The FDA has granted fast track designation to ADP101, an oral immunotherapy designed to simultaneously treat one or more of the most common food allergies, Alladapt Immunotherapeutics announced in a press release.

ADP101 is a dry powder mixture that includes almond, cashew, chicken egg, codfish, cow milk, hazelnut, peanut, pecan, pistachio, salmon, sesame seed, shrimp, soy, walnut and wheat, hailing from the nine most common allergen groups.

“The FDA’s decision to grant ADP101 fast track designation signifies an important milestone for people suffering from the substantial burden of food allergy,” Ashley Dombkowski, PhD, CEO and cofounder of Alladapt, said in the press release.
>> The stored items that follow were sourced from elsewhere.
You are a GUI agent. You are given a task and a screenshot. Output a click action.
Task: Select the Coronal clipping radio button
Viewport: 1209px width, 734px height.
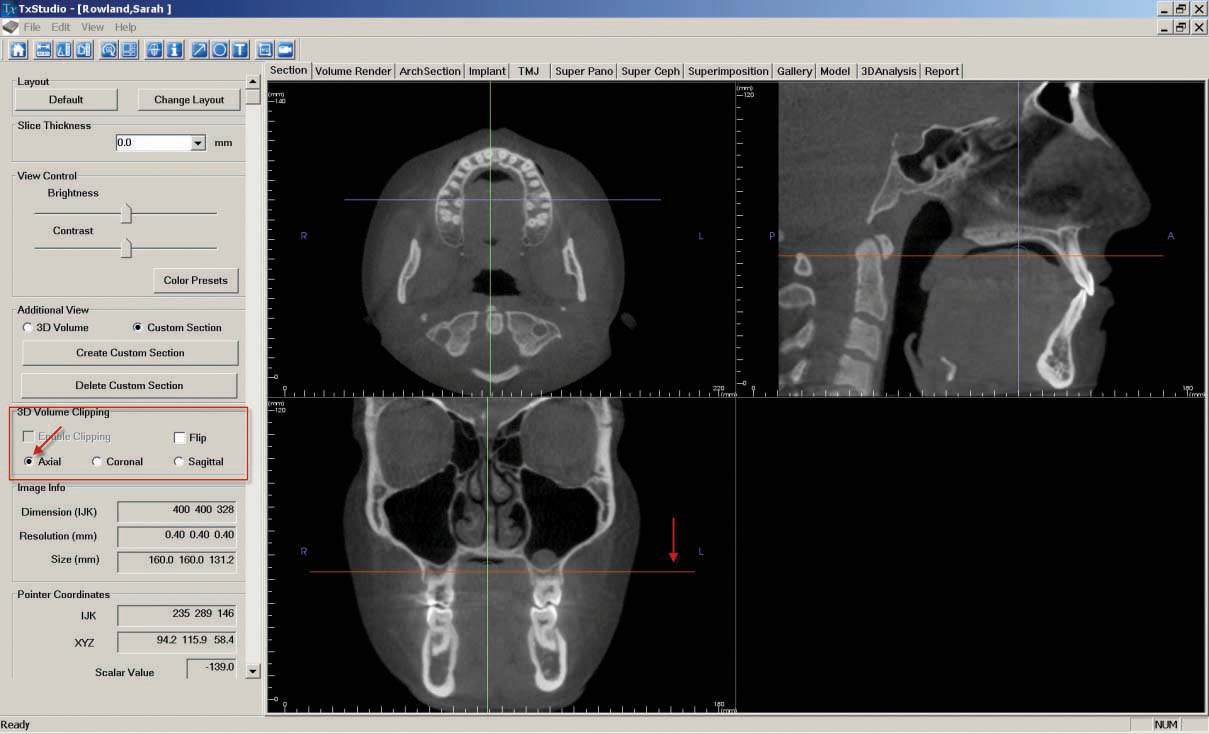point(97,462)
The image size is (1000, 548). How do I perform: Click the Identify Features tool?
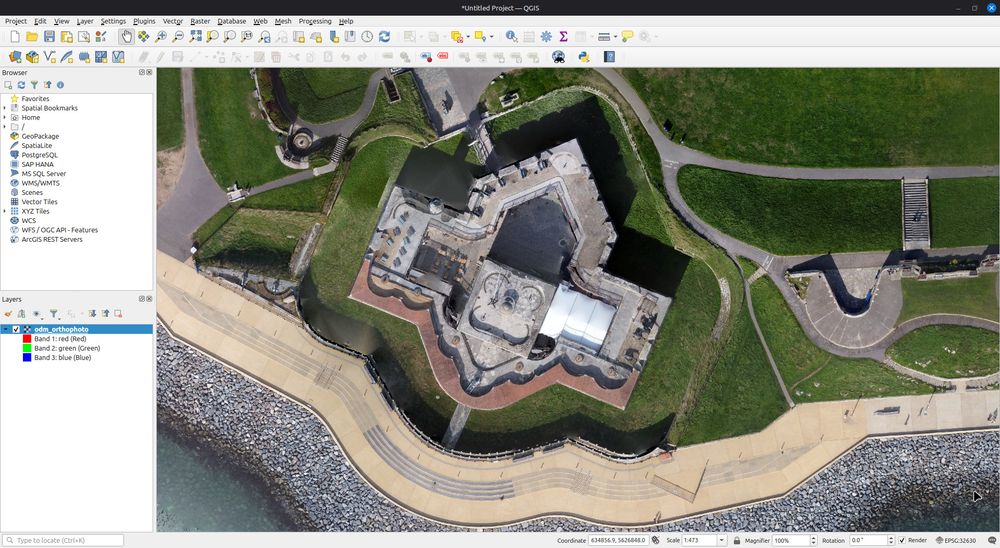(x=511, y=37)
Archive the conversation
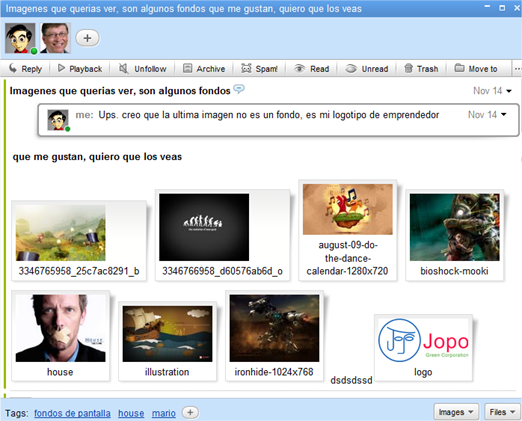Image resolution: width=522 pixels, height=421 pixels. pos(204,69)
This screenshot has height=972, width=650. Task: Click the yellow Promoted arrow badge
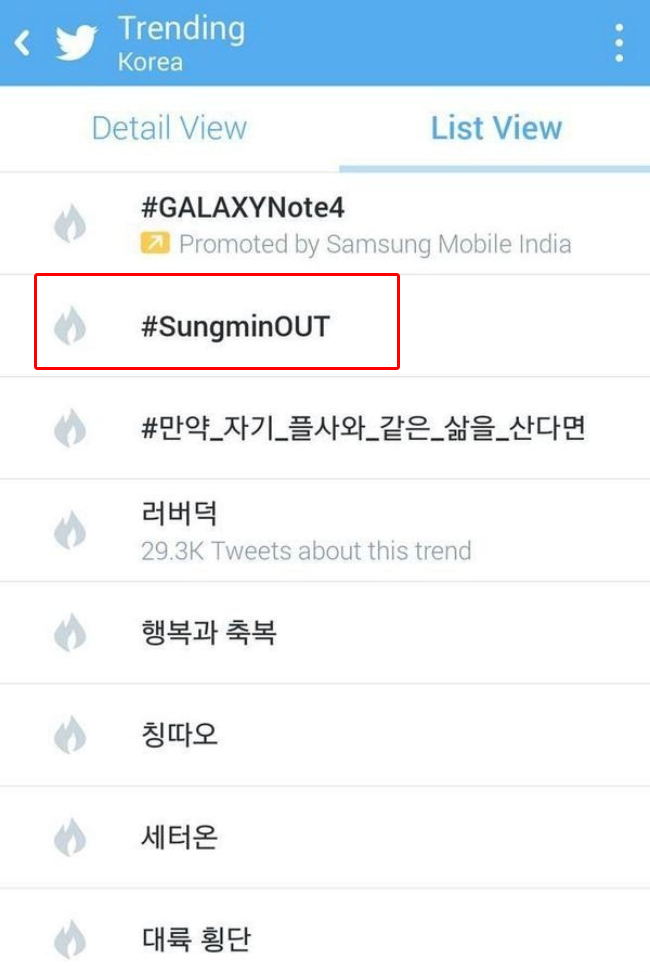click(155, 243)
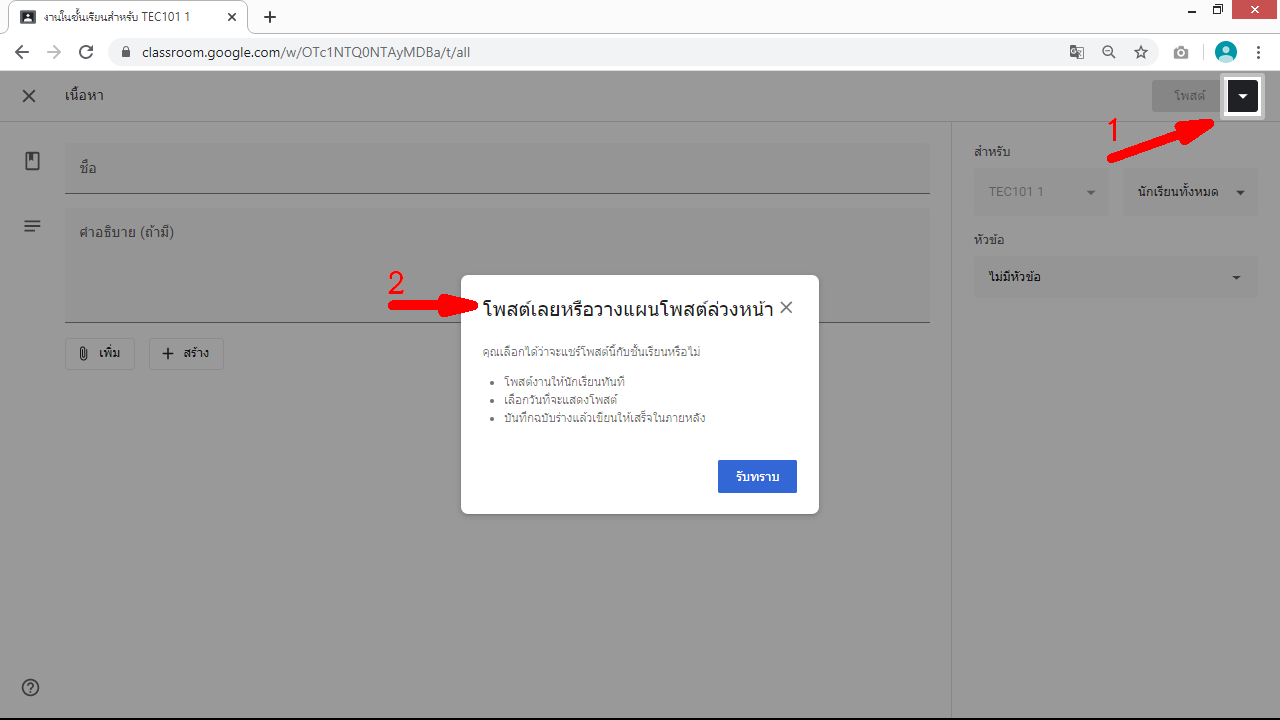Open the Chrome profile avatar
1280x720 pixels.
1225,52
There are no current FDA-approved oral immunotherapy treatments for multi-food allergies or for foods other than peanut, according to the press release.

In the company’s phase 1/2 Harmony trial, ADP101 generated dose-dependent, clinically meaningful responses as a multi-food desensitization therapy with a favorable safety and tolerability profile in patients aged 4 to 17 years with confirmed allergies to one or more of the food sources used in the product.
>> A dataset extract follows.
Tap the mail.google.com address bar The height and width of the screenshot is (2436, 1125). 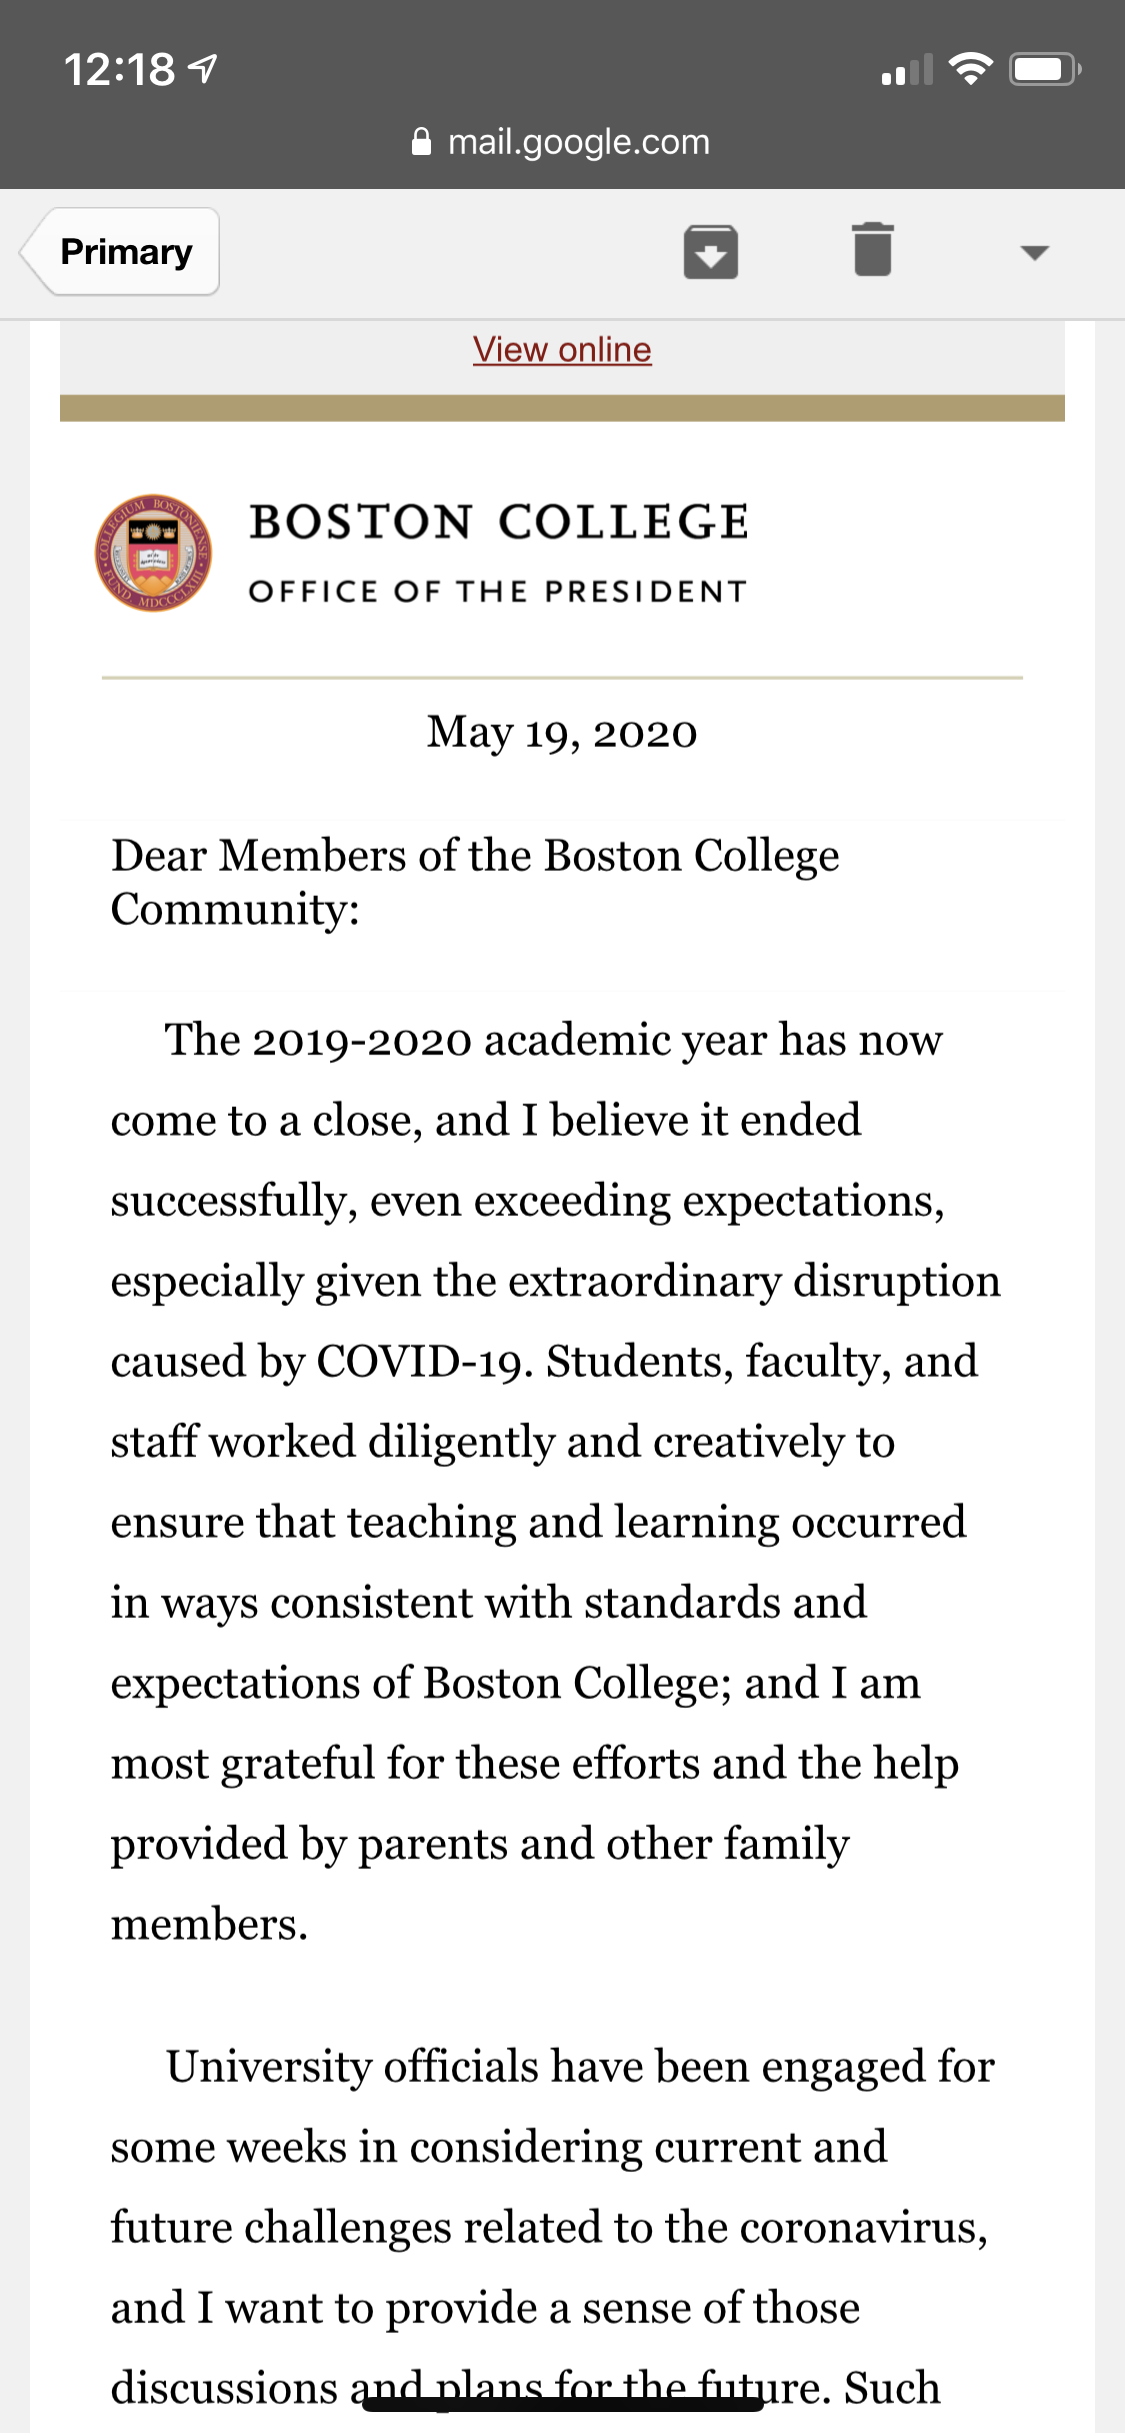point(578,142)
Response rates included 55% for patients on high doses of ADP101, 38.1% for patients on low doses of ADP101 and 20% for the placebo group. Also, 55.6% of the high-dose group tolerated at least 600 mg of two or more of the qualifying foods.

The ongoing Encore open-label extension of the Harmony study will assess the long-term use of ADP101 by these patients.

In an independent study, Alladapt Immunotherapeutics reported, 93% of patients who sought ED treatment for food allergy reactions were allergic to multiple foods or to foods other than peanut.

“Our team is thrilled to be at the forefront of developing a new treatment that addresses such a huge unmet need,” Dombkowski said.

Designed to expedite the development of new drugs for serious or life-threatening conditions, fast track allows more frequent meetings and written communications between companies and the FDA to discuss developmental plans, clinical trial designs and data collection.

Drugs with a fast track designation also are eligible for rolling review, where companies can submit sections of their biologic license applications as they are completed instead of waiting to submit the full document, and priority review, which brings new drugs to patients earlier to address unmet medical needs.

“We are excited to collaborate even more closely with the FDA as we move ahead to expedite development of this important therapy,” Dombkowski said.

Reference:

• Carr, WW, et al. Efficacy and safety of ADP101 multifood oral immunotherapy in food-allergic patients in the Harmony trial. Presented at: ACAAI Annual Scientific Meeting; Nov. 9-13, 2023; Anaheim, California.